__Directions__. Could you set down only the lines from the one including "The height and" to the end of the records below, inclusive and exact, leaving pictures out?

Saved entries

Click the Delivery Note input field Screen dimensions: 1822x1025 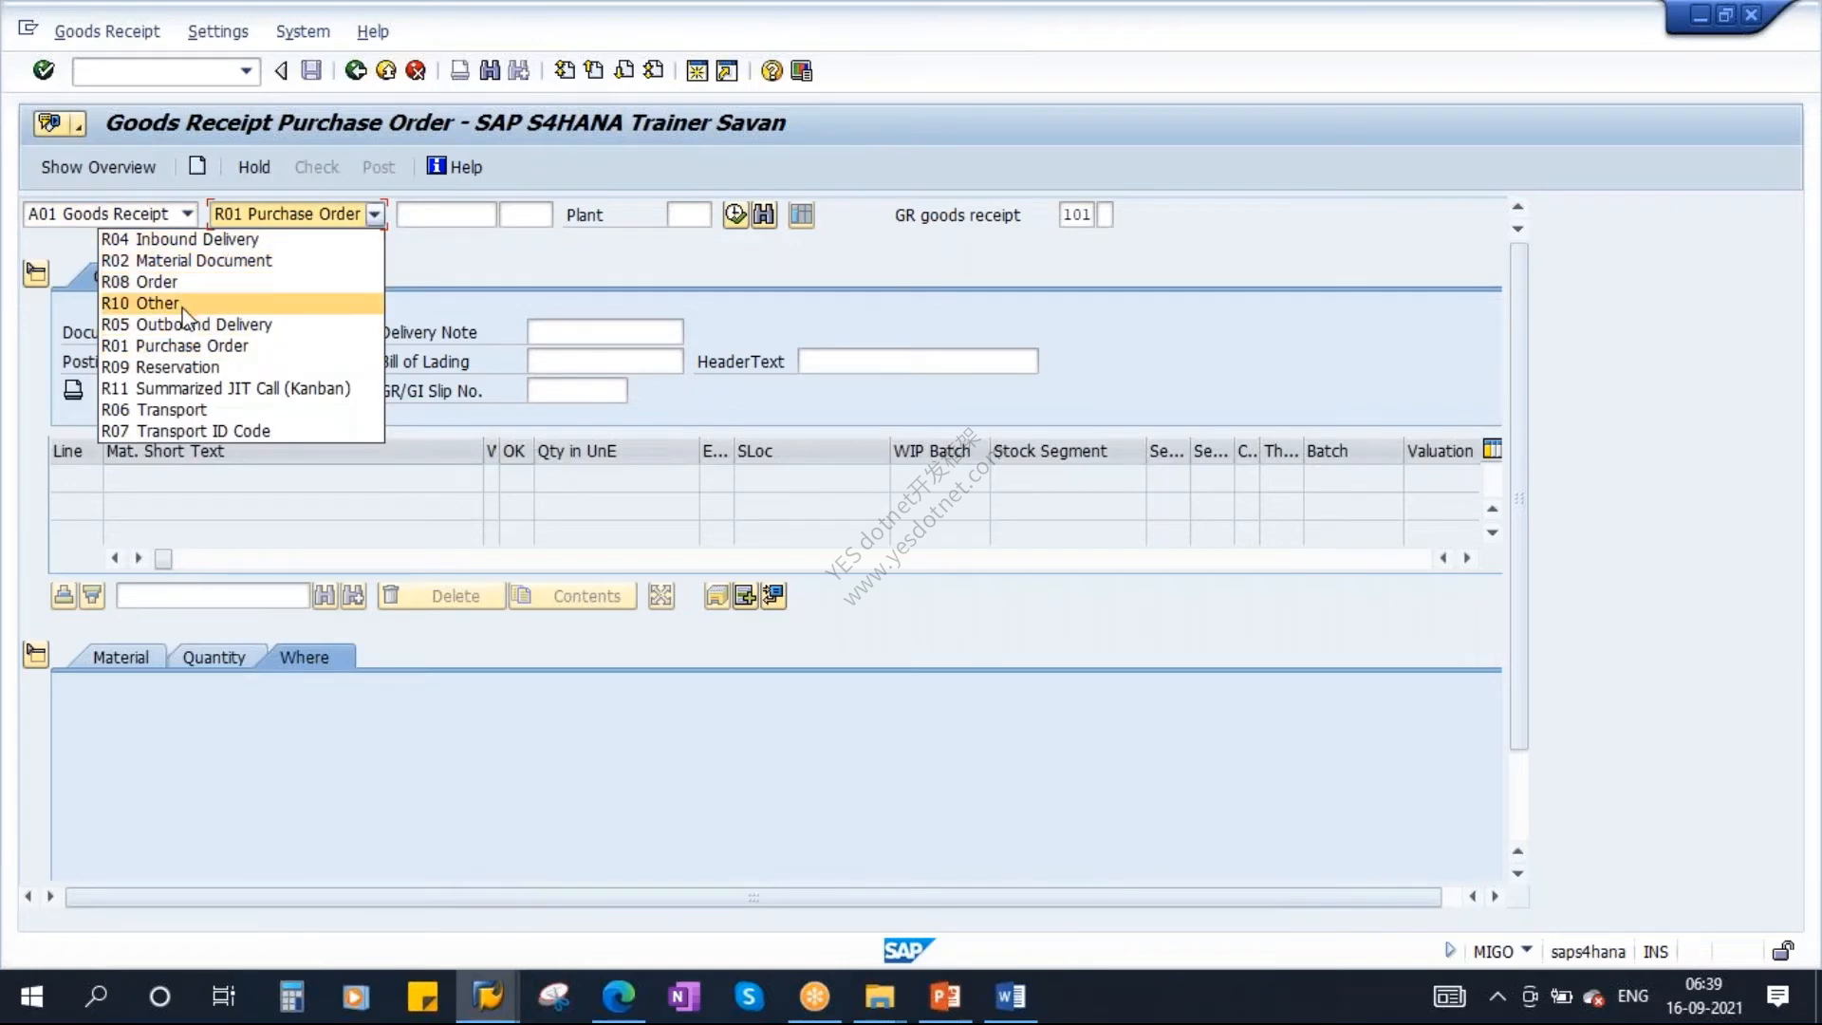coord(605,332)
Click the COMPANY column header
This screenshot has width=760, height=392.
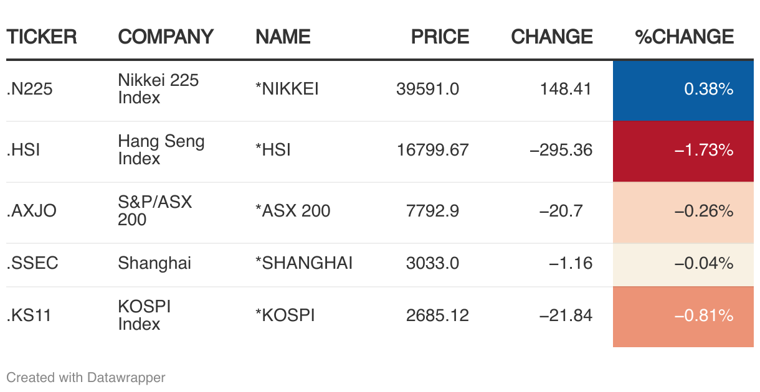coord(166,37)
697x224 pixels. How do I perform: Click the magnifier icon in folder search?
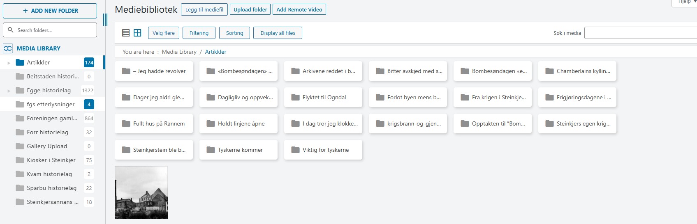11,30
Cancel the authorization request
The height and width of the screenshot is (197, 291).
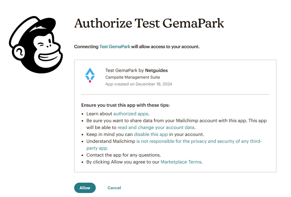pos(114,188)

__Response box__.
The height and width of the screenshot is (197, 291).
pos(114,188)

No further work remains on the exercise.